* Passage to read *
18th  November (Wednesday)
    Silvia Saccon (UNL)
    Direct-sum behaviour over one-dimensional rings of infinite Cohen-Macaulay type - II

19th  November (Thursday) No seminar.


11th  November (Wednesday)
    Silvia Saccon (UNL)
    Direct-sum behaviour over one-dimensional rings of infinite Cohen-Macaulay type - I

    Abstract:Let (R,m) be a one-dimensional Noetherian local ring whose m-adic completion is reduced. The monoid C(R) of isomorphism classes of maximal Cohen-Macaulay modules carries information about the direct-sum behavior of modules in C(R). The key to describing the monoid C(R) is to determine the possible ranks of indecomposable maximal Cohen-Macaulay modules over the completion. I will discuss the structure of C(R) when all the analytic branches of R have infinite Cohen-Macaulay type.

12th  November (Thursday) No seminar.
 

4th and 5th November (Wednesday & Thursday)
    Brian Harbourne (UNL)
    Results of Waldschmidt, Skoda and Chudnovsky, with asymptotic applications to ideals in polynomial rings

    Abstract: Motivated by work of Schneider, Lang, Baker and Bombieri in transcendence theory and complex variables, Waldschmidt, Skoda and Chudnovsky studied asymptotic invariants for ideals of points in affine space. This work turns out to be related to recent results of Ein-Lazarsfeld-Smith and Hochster-Huneke on symbolic powers of ideals.


27th October (Tuesday)
    Janusz Adamus (University of Western Ontario, London, Canada)
    Geometric criterion for flatness of analytic and polynomial mappings-I

    Abstract:I n his seminal '61 paper "Modules over unramified regular local rings", Auslander gave a beautiful criterion for freeness of a finitely generated module over a regular local ring in terms of torsion-freeness of tensor powers of the module. In '97 Vasconcelos conjectured that this could be generalized to a flatness criterion for arbitrary algebras essentially of finite type over a regular ring. The conjecture was only recently proved (jointly with E. Bierstone and P.D. Milman) in the geometric setting; i.e., for morphisms of schemes of finite type with a regular target. In the first talk, I will sketch in general terms the complex-analytic approach to the conjecture, via the so-called vertical components of Galligo and Kwiecinski. The second talk will be devoted to a more detailed and technical exposition of the generalization of Auslander's homological apparatus, and a kind of reduction of fibre dimension technique, which lie behind our prove of Vasconcelos' conjecture.


28th October (Wednesday)
    N. Saradha (Tata Institute of Fundamental Research, Mumbai, India)

* Your tasks *
A. According to the seminar schedule, who studied asymptotic invariants for ideals of points in affine space?
B. Decide whether each statement agrees with the seminar schedule, answering yes or no and quoting the words of the schedule that decide it: (i) Vasconcelos made his conjecture in '97. (ii) Auslander's '61 paper was titled "Modules over ramified regular local rings." (iii) Janusz Adamus is listed as being from the University of Toronto.
C. Proceed with the seminar schedule, starting after its last line.
The rows after this point are separate from the seminar schedule.

* Data excerpts *
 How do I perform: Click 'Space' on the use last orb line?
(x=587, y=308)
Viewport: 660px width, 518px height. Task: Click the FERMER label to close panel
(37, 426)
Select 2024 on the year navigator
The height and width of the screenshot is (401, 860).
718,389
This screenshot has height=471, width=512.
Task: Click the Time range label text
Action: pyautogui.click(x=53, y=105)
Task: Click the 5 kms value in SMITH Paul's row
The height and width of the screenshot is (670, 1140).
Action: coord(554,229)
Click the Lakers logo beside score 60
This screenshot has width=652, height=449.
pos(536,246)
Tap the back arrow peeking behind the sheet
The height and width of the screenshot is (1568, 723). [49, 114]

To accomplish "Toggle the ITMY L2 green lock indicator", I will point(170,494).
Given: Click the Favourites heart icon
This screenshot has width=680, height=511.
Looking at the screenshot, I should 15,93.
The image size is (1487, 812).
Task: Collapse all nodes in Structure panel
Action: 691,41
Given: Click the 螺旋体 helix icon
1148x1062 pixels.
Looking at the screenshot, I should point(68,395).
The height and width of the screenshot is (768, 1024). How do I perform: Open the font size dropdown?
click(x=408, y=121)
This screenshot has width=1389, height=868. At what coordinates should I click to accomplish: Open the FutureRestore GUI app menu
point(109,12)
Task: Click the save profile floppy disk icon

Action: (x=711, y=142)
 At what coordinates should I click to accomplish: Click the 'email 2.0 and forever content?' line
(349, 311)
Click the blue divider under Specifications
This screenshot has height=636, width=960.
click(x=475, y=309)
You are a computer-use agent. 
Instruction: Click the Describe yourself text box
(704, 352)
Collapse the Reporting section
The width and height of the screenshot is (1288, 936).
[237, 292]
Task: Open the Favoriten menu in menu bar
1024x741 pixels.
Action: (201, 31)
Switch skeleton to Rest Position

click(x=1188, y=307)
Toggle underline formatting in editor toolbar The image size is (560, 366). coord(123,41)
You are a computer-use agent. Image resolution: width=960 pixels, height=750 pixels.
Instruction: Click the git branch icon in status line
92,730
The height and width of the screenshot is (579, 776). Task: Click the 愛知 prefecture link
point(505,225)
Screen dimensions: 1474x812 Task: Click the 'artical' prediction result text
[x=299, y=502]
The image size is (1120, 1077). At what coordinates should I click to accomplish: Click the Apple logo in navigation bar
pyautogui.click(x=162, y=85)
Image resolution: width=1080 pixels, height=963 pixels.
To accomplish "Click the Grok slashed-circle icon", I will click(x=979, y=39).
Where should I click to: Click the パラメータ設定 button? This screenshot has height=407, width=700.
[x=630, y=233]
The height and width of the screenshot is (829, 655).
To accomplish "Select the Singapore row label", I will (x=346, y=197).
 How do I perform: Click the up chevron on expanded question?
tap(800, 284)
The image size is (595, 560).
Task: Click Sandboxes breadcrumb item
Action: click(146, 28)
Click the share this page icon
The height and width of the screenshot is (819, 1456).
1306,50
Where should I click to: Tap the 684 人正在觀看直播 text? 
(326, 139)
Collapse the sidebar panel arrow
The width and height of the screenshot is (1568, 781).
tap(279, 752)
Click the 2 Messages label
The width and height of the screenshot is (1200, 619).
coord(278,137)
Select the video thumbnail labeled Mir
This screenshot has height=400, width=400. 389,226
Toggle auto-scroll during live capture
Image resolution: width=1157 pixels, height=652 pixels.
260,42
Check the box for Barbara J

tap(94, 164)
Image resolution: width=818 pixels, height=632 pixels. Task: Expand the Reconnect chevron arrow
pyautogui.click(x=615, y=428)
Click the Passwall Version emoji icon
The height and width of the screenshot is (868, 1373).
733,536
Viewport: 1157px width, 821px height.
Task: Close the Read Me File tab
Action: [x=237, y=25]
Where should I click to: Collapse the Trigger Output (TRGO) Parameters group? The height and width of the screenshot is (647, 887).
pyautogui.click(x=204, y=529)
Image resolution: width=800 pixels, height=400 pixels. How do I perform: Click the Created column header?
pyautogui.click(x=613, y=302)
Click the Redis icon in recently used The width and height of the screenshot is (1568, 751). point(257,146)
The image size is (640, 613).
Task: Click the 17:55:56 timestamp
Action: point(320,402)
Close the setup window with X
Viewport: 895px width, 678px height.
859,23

* Exercise answers *
A. Waldschmidt, Skoda and Chudnovsky.

B.
(i) Yes: "In '97 Vasconcelos conjectured"
(ii) No: "Modules over unramified regular local rings"
(iii) No: "University of Western Ontario, London, Canada"

C.
    Irreducibility of polynomials via Newton Polygons

    Abstract: In 1929, Schur proved the irreducibility of truncated exponential polynomials with some possible variations in the coefficients using prime ideals in algebraic number fields. In 1987, Coleman and later Filaseta gave a proof of Schur’s result via Newton polygons. They used an old result of Dumas in 1906 on Newton Polygons. Since then irreducibility of several orthogonal polynomials were proved using Newton Polygons. In this talk we shall present some of the recent results in this area.

29th October (Thursday)
    Janusz Adamus (University of Western Ontario, London, Canada)
    Geometric criterion for flatness of analytic and polynomial mappings-II



21st and 22nd October (Wednesday & Thursday)
    Ananth Hariharan (UNL)
    Applications of n-standardness and three-standardness of the maximal ideal

    Abstract: These talks are a tale of two halves. In the first half, we will talk about a notion called n-standardness (defined by M. E. Rossi) of ideals primary to the maximal ideal in a Cohen-Macaulay local ring. We will discuss some of its consequences which are related to a result of T. Marley. In the second half, we will investigate conditions under which the maximal ideal is three-standard, first proving results when the residue field is of prime characteristic and then use the method of reduction to prime characteristic to extend the results to the characteristic zero case. As an application, we extend a result due to T. Puthenpurakal and show that a certain length associated to a minimal reduction of the maximal ideal does not depend on the minimal reduction chosen.


14th and 15th September, No seminar.


7th and 8th October (Wednesday & Thursday)
    Mark Walker (UNL)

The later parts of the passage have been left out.